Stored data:

* * * * * * *

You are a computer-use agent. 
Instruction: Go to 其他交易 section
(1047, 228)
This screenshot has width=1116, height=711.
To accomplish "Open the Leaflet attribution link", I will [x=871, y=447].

* * * * * * *

▶ _Your goal_
The answer must be all of the entries, restated exactly.

▶ _Solution_
You are a computer-use agent. 
Instruction: Go to 其他交易 section
(1047, 228)
This screenshot has width=1116, height=711.
To accomplish "Open the Leaflet attribution link", I will [x=871, y=447].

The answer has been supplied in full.